The stateless architecture of Elasticsearch Serverless

Exploring the stateless architecture of Elasticsearch Serverless. Learn how the stateful architecture was transformed into stateless for Serverless.

Free yourself from operations with Elastic Cloud Serverless. Scale automatically, handle load spikes, and focus on building—start a 14-day free trial to test it out yourself!

You can follow these guides to build an AI-Powered search experience or search across business systems and software.

We're thrilled to announce the publication of our new peer-reviewed paper, Serverless Elasticsearch: the Architecture Transformation from Stateful to Stateless, which was accepted and presented at the industrial track of the 2025 Association for Computing Machinery (ACM) Symposium on Cloud Computing (SoCC). The paper gives a concise view of our recent innovations in Elasticsearch. At Elastic, we’re relentlessly focused on the future of search. From optimizing performance to simplifying operations, our teams are always exploring what's next.

This paper isn't just an academic exercise. It's a foundational exploration of how the core of a search engine could be reimagined for a purely serverless world. We decouple storage from compute: Data lives in a cloud blob store with virtually infinite storage and scalability. That vision is the main driver behind our Elastic Cloud Serverless offering: seamless search over massive datasets, with the economics and operational simplicity of serverless.

The challenge: Rethinking stateful search for the cloud

For decades, search engines have been powerful, stateful systems. Deploying a production-grade cluster like Elasticsearch has meant:

  • Provisioning servers and managing storage.
  • Carefully tuning configurations for cost, performance, and reliability.
  • Paying for idle capacity when workloads are spiky or unpredictable.
  • Significant operational effort to scale up and down.

Modern cloud platforms have made some of this easier, but the fundamental tension remains:

Can we build a search engine that delivers the power and rich query capabilities of Elasticsearch with the economics and operational simplicity of a serverless architecture?

That question drove our research.

Our key contributions

The paper presents concrete innovations that make Elasticsearch Serverless possible:

  • Object store as single source of truth: We offload index data, the transaction log (translog), and cluster state to a cloud object store. That eliminates replica shards for durability and makes the object store the sync point between indexing and search.
  • "Thin" (stateless) shards: Shards recover and relocate quickly across nodes without copying large amounts of data.
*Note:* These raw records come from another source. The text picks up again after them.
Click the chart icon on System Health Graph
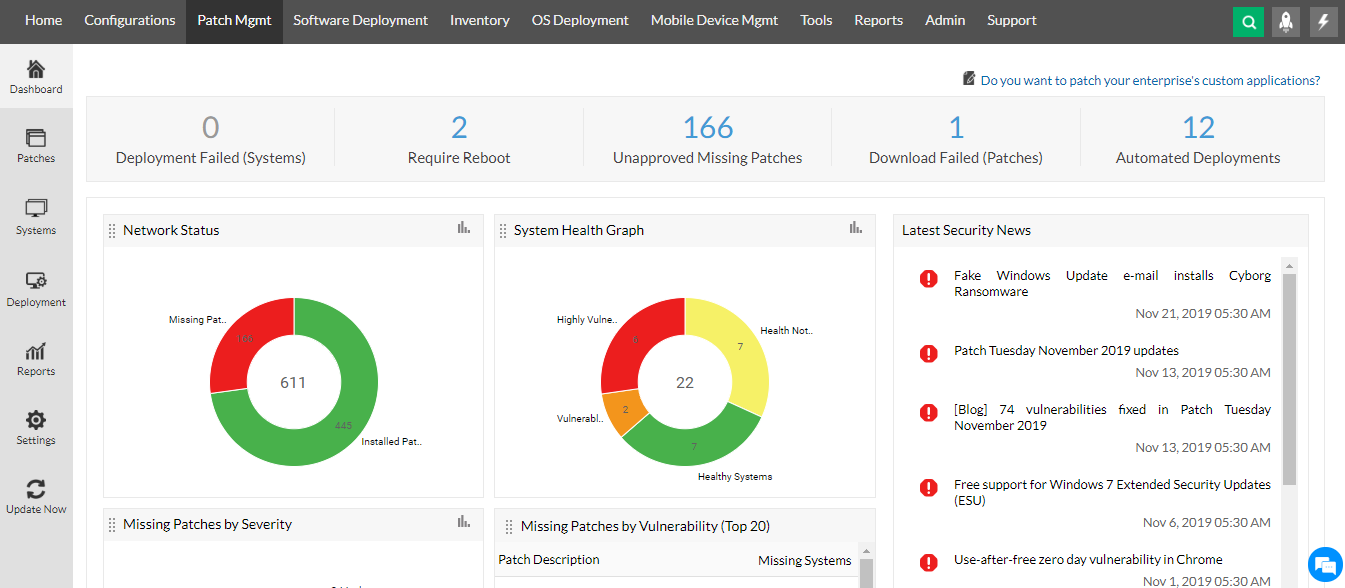Viewport: 1345px width, 588px height. (855, 227)
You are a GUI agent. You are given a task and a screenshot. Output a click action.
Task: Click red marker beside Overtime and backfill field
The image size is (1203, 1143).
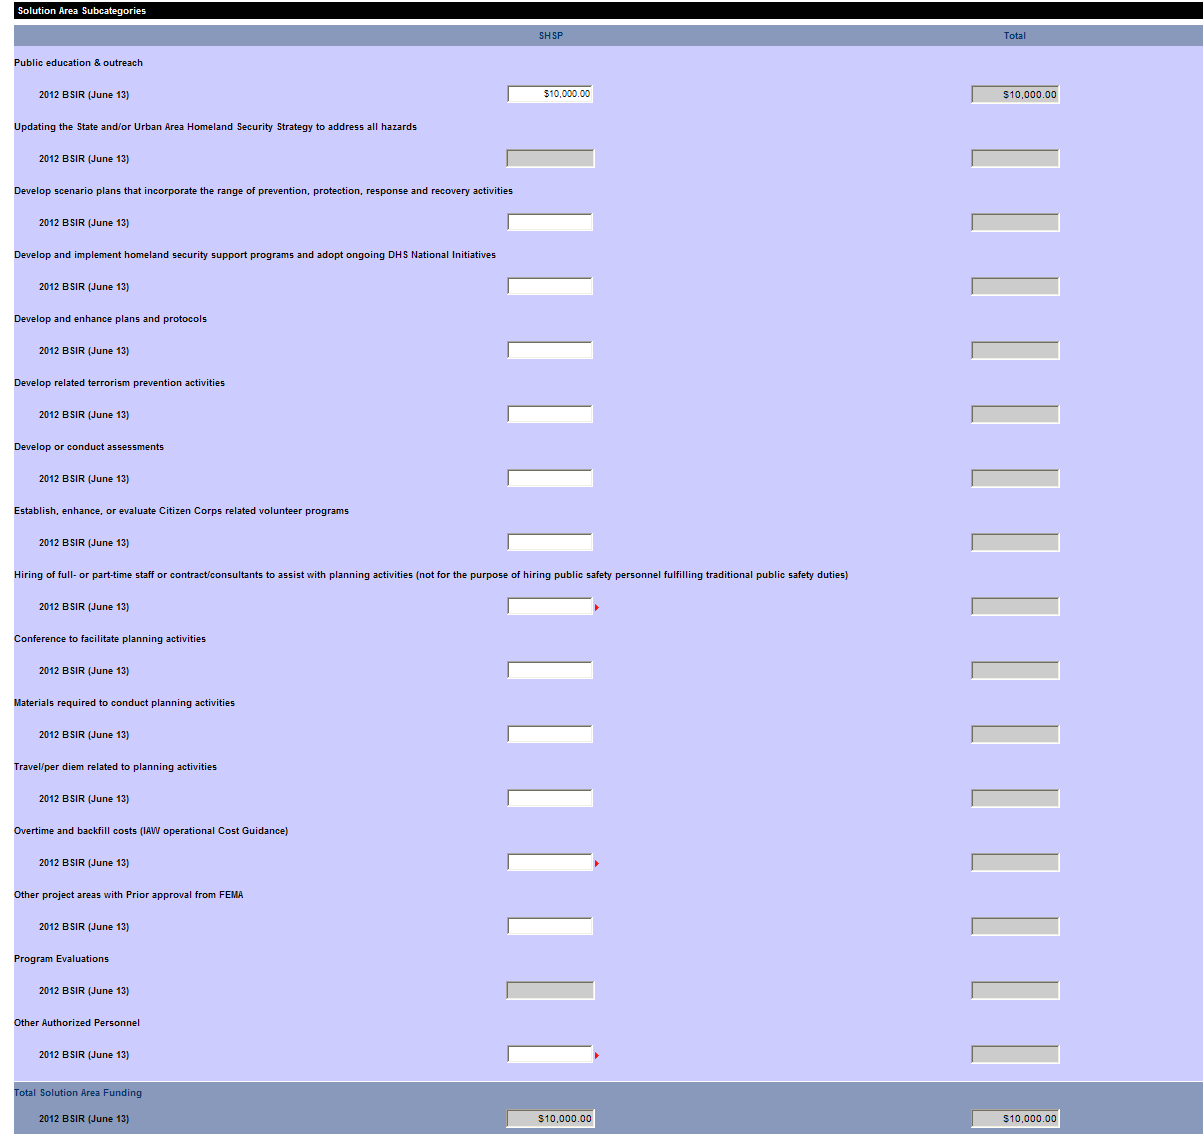click(x=597, y=864)
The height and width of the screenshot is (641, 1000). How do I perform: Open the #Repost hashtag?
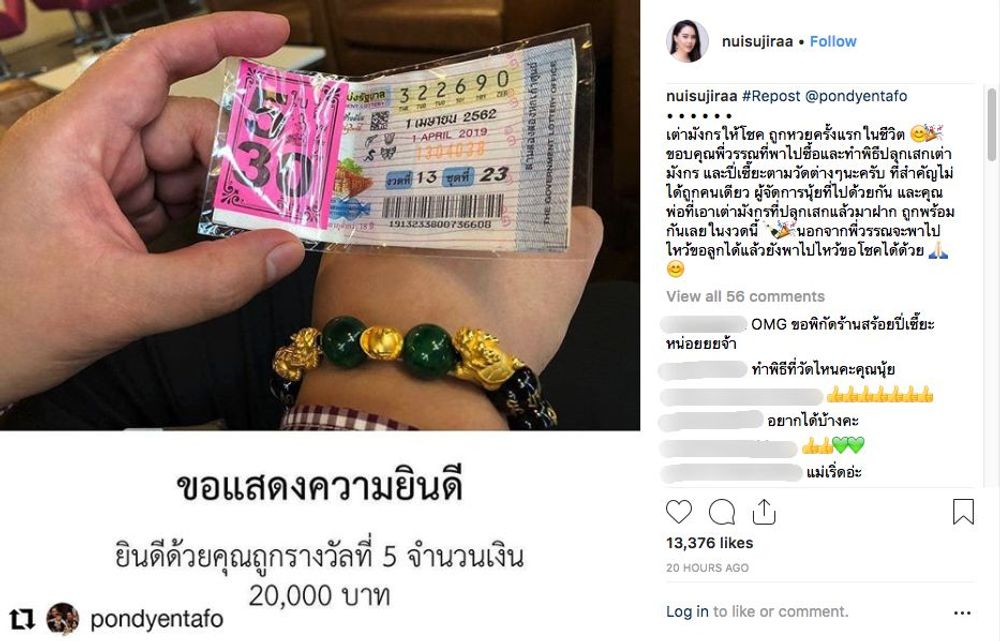[770, 96]
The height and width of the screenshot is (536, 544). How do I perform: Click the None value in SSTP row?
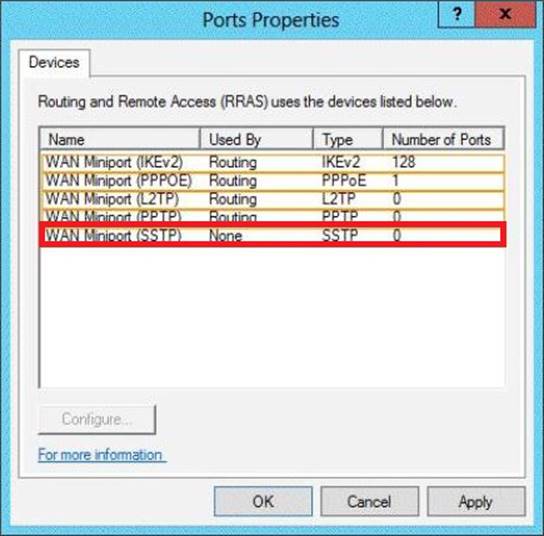click(226, 236)
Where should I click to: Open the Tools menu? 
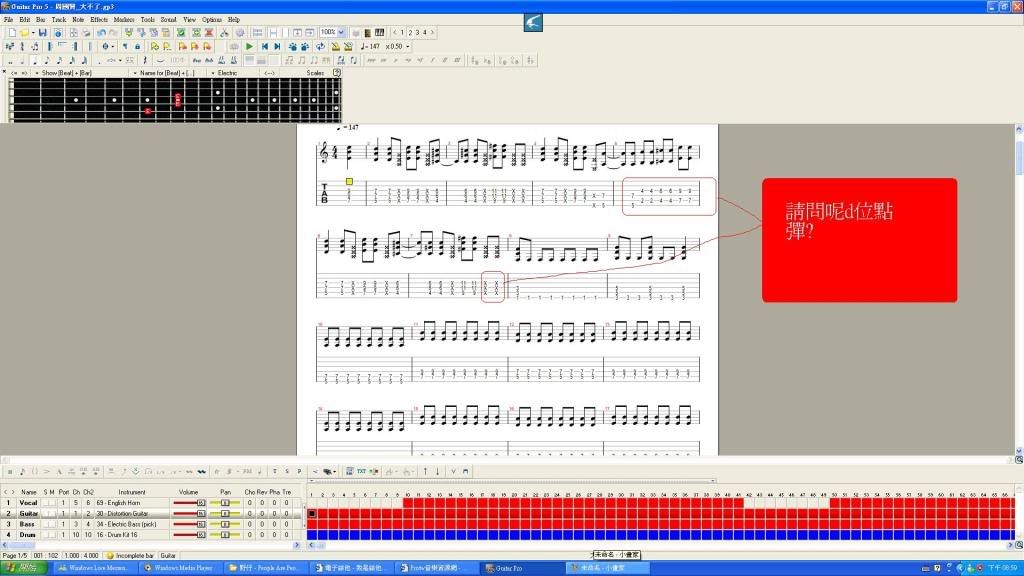point(147,19)
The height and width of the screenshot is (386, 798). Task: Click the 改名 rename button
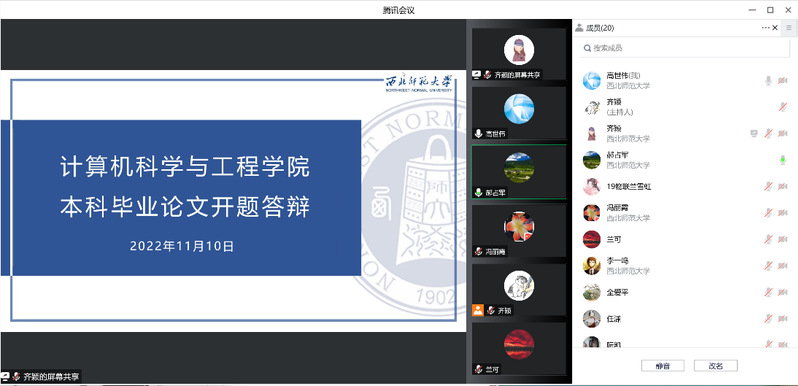point(716,366)
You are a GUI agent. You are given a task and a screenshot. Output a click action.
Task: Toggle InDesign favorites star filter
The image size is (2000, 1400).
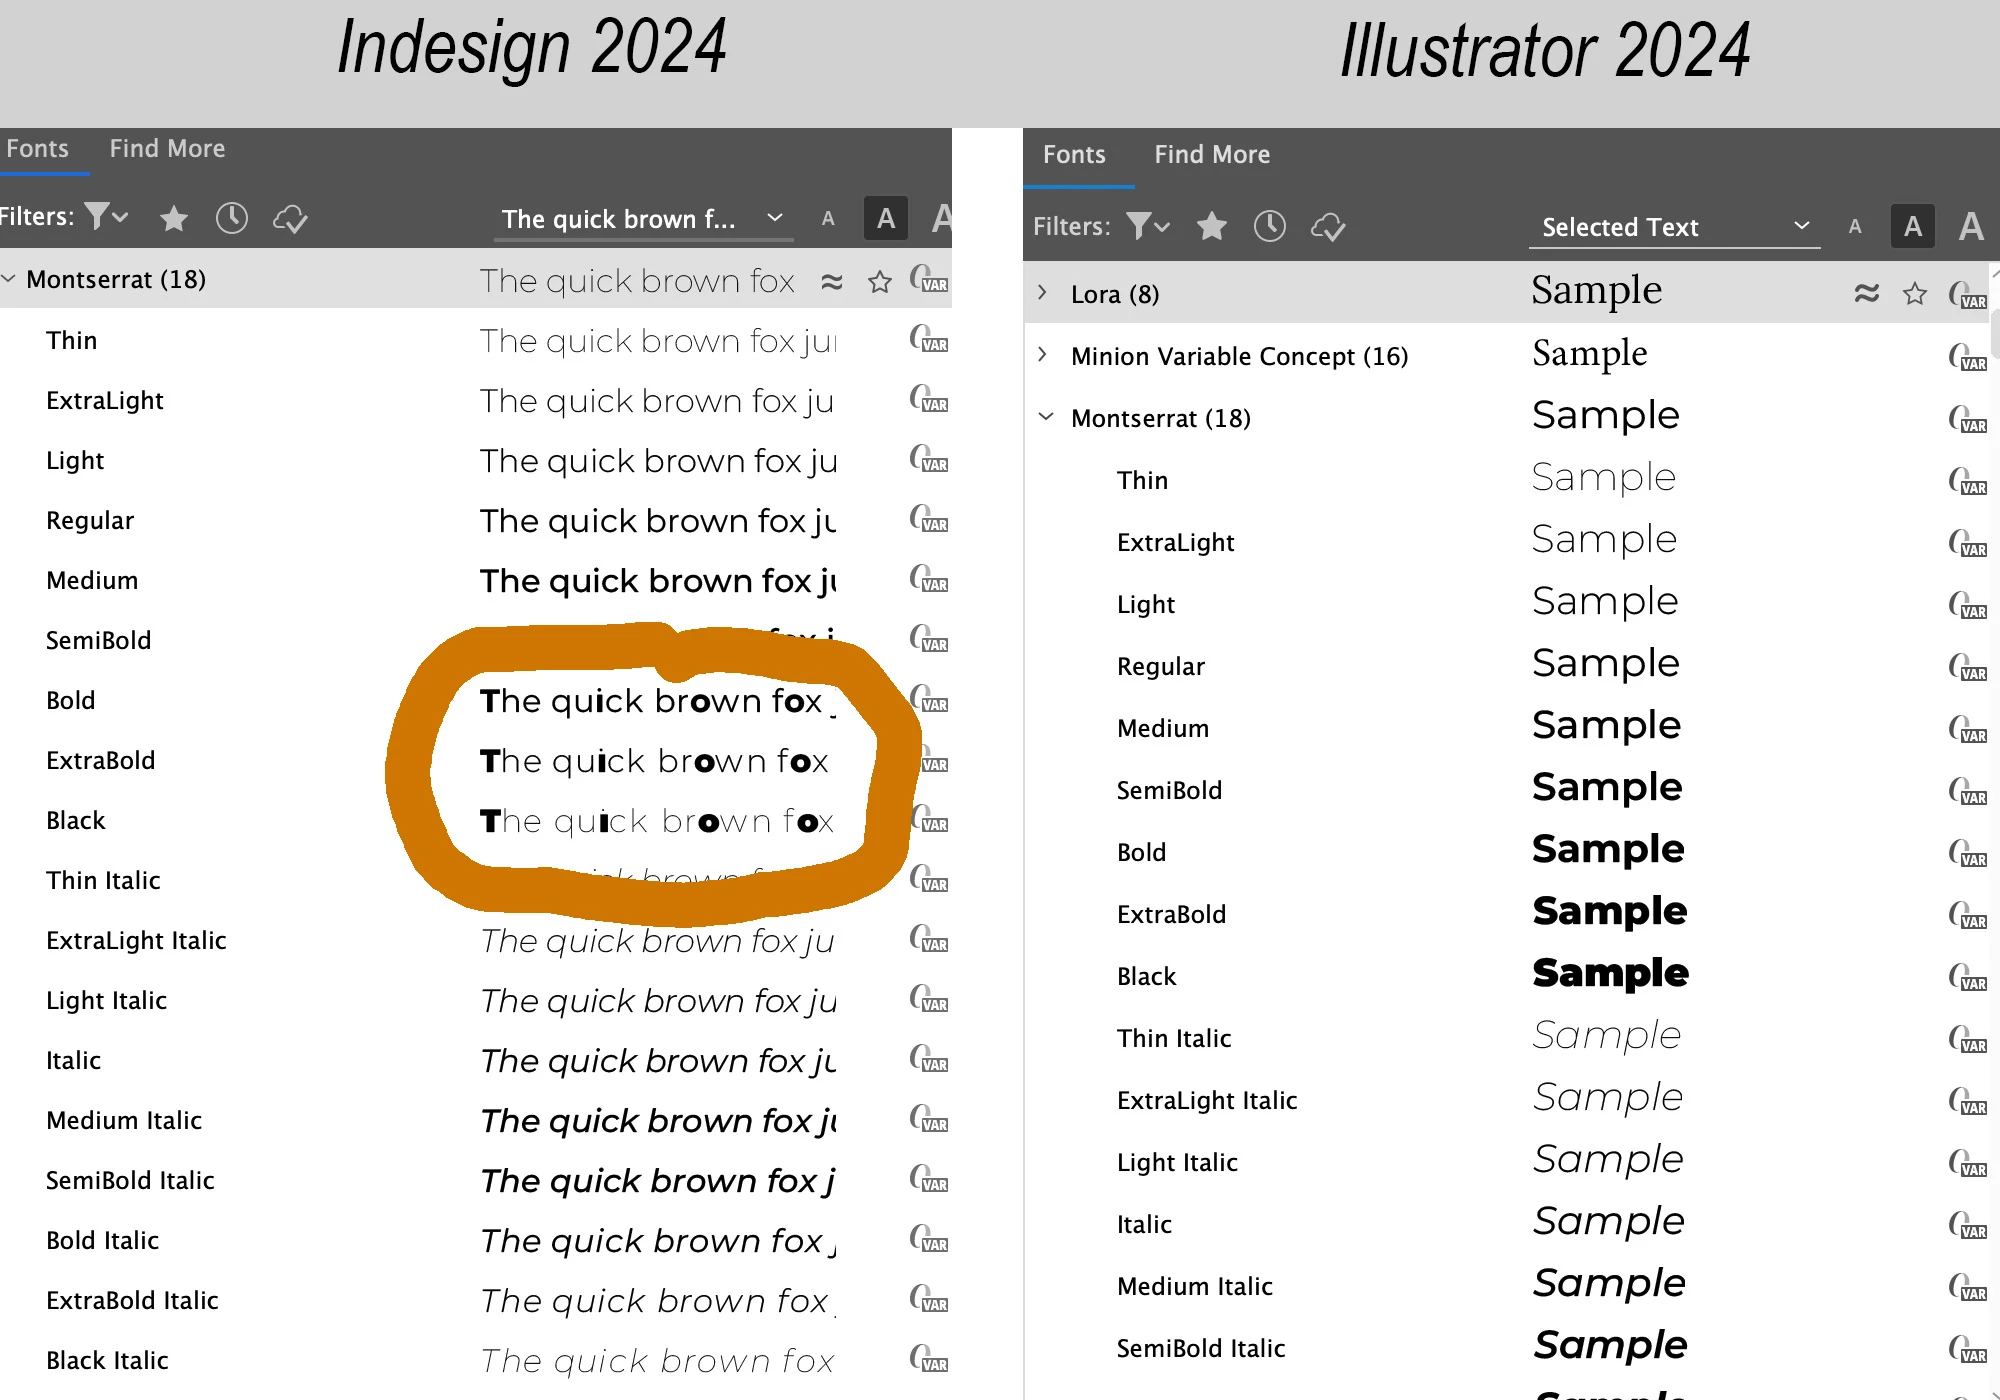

Disks are used only for caching, not for persistent storage.
  • Batched compound commits (BCC): We wrap index commits in a custom format, cutting upload costs, while keeping the same read-after-write semantics as Elasticsearch.
  • Batched translog uploads: Translog uploads are batched at the node level, cutting upload costs.
  • Smart garbage collection: We track the usage of BCCs and translogs we’ve uploaded, and we delete them once they’re unused, to reduce storage footprint and retention costs.
  • Autoscaling: We scale automatically with ingestion and search load so clients can call APIs without managing cluster size.

The bottom line: In our experiments, Elasticsearch Serverless achieves up to twice the indexing throughput of stateful Elasticsearch on comparable hardware and scales linearly with autoscaling to match ingestion load.

Visualizing the architecture

Figure 1 in the paper gives a clear side-by-side view: stateful Elasticsearch versus the new stateless architecture Elasticsearch Serverless.

Stateful Elasticsearch (top): Familiar data tiers: hot, warm, cold, frozen. Data lives on local disks; primaries and replicas are spread across nodes; colder tiers may use searchable snapshots on an object store.

Elasticsearch Serverless (bottom): Just two tiers: indexing and search. All durable data (Lucene commits, translogs, cluster state) lives in the object store. Indexing nodes write and upload; search nodes read from the object store and a shared cache, with no local persistence of index data.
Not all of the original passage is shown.